325 So. 2d 593 | La. | 1976
STATE of Louisiana
v.
James Lee THOMAS.
Supreme Court of Louisiana.
*594 William L. McLeod, Jr., McLeod & Dow, Lake Charles, for defendant-appellant.
William J. Guste, Jr., Atty. Gen., Barbara Rutledge, Asst. Atty. Gen., Frank T. Salter, Jr., Dist. Atty., A. J. Fazzio, Asst. Dist. Atty., for plaintiff-appellee.
DIXON, Justice.
The defendant, James Lee Thomas, was charged by bill of information dated February 4, 1975 with the crime of simple burglary in violation of R.S. 14:62. He entered a plea of not guilty and, after a jury trial, was found guilty and subsequently sentenced to four years imprisonment. On appeal, he relies on three assignments of error.
Assignment of Error No. 1
On the first day of the proceedings, the defendant appeared before the jury in "prison garb," i.e., gray coveralls. He contends that this appearance presented him to the jury in an unfair and prejudicial light, effectively depriving him of a fair trial. We cannot agree.
We initially note that no objection was raised at the time of the occurrence, nor did the defendant request a recess in order to change clothes. He appeared in civilian clothes for the remainder of the trial.
An accused may insist that he be brought into court with the appearance, dignity and self-respect of a free and innocent man. However, one asserting the deprivation of such right must establish a deprivation by clear and convincing evidence. State v. Kinchen, 290 So. 2d 860 (La.1974); State v. Tennant, 262 La. 941, 265 So. 2d 230 (1972).
In the instant case, there is no showing that any juror would identify the gray coveralls as prison garb. On voir dire examination, the defendant's attorney questioned each juror as to whether the defendant's clothing would prejudice their decision. Each responded negatively. Given these facts, and in view of the fact that no objection was made at the time the defendant was brought into court, we cannot say that the defendant was so prejudiced by this occurrence that he did not receive a fair trial.
Assignment of Error No. 1 is without merit.
Assignment of Error No. 2
During argument over an objection to opinion evidence raised by defense counsel, the prosecutor stated, "he can state the value, approximate value of the merchandise that the defendant was stacking up to haul out of there." Defendant contends this constitutes an impermissible comment on the evidence.

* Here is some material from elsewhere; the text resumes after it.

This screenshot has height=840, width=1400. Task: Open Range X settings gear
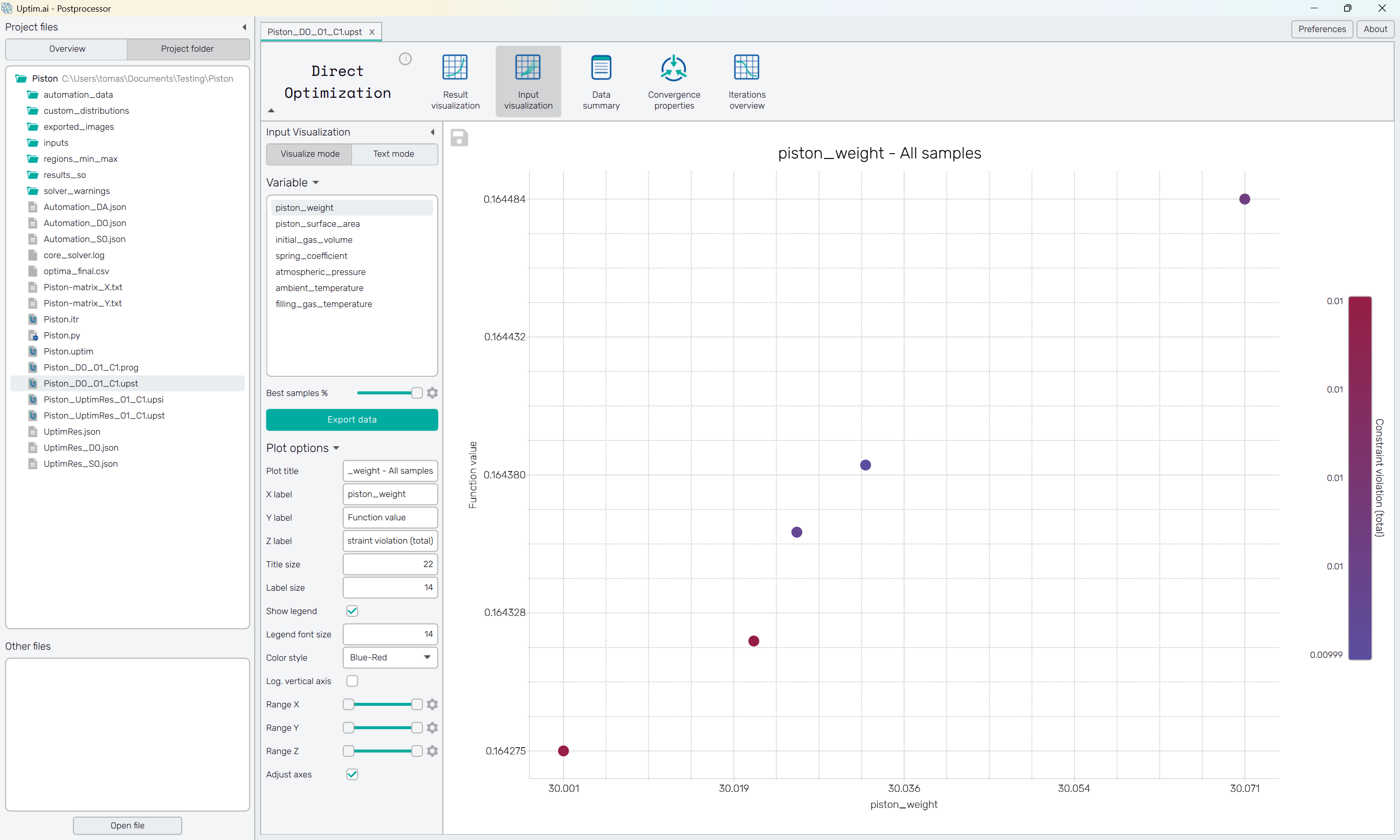(432, 704)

Defense counsel did not object to this remark by the prosecutor at the time it was made. This court has consistently held that in order for prejudicial remarks by the prosecutor to be appealable, a timely objection must be raised when the alleged prejudicial statement is made. Since no timely objection was urged, we should not consider this alleged error. State v. Jones, 315 So. 2d 650 (La.1975); State v. Watley, 301 So. 2d 332 (La.1974); C.Cr.P. 841. Nevertheless, there is no merit in Assignment No. 2; the prosecutor is not prohibited from "commenting on the evidence," and the defendant was not unfairly prejudiced.
Assignment of Error No. 3
The defendant objected to the introduction into evidence of a bank money pouch found on the defendant by the arresting officers. Defendant contends that the State failed to establish the chain of custody.
One of the arresting officers testified that a First National Bank money pouch, containing about two dollars in pennies, was found on the defendant when he was *595 arrested at the scene of the burglary. The pouch was then turned over by the officers to the Identification Bureau until the trial. The pouch found on the defendant was ripped, and the one introduced into evidence was similarly ripped.
A sufficient foundation for the introduction of the pouch was laid. This court has consistently held that, for the admission of demonstrative evidence, it suffices if the foundation laid establishes that it is more probable than not that the object is the one connected with the crime. Lack of positive identification goes to the weight of the evidence, rather than to its admissibility. Ultimately, connexity is a factual matter for determination by the jury. State v. Kilson, 311 So. 2d 887 (La.1975); State v. Sibley, 310 So. 2d 100 (La.1975); State v. Hayes, 306 So. 2d 705 (La.1975).
We conclude that the evidence herein clearly establishes a chain of custody of the money pouch, and thus it was properly received into evidence.
Assignment of Error No. 3 is without merit.
Accordingly, the conviction and sentence are affirmed.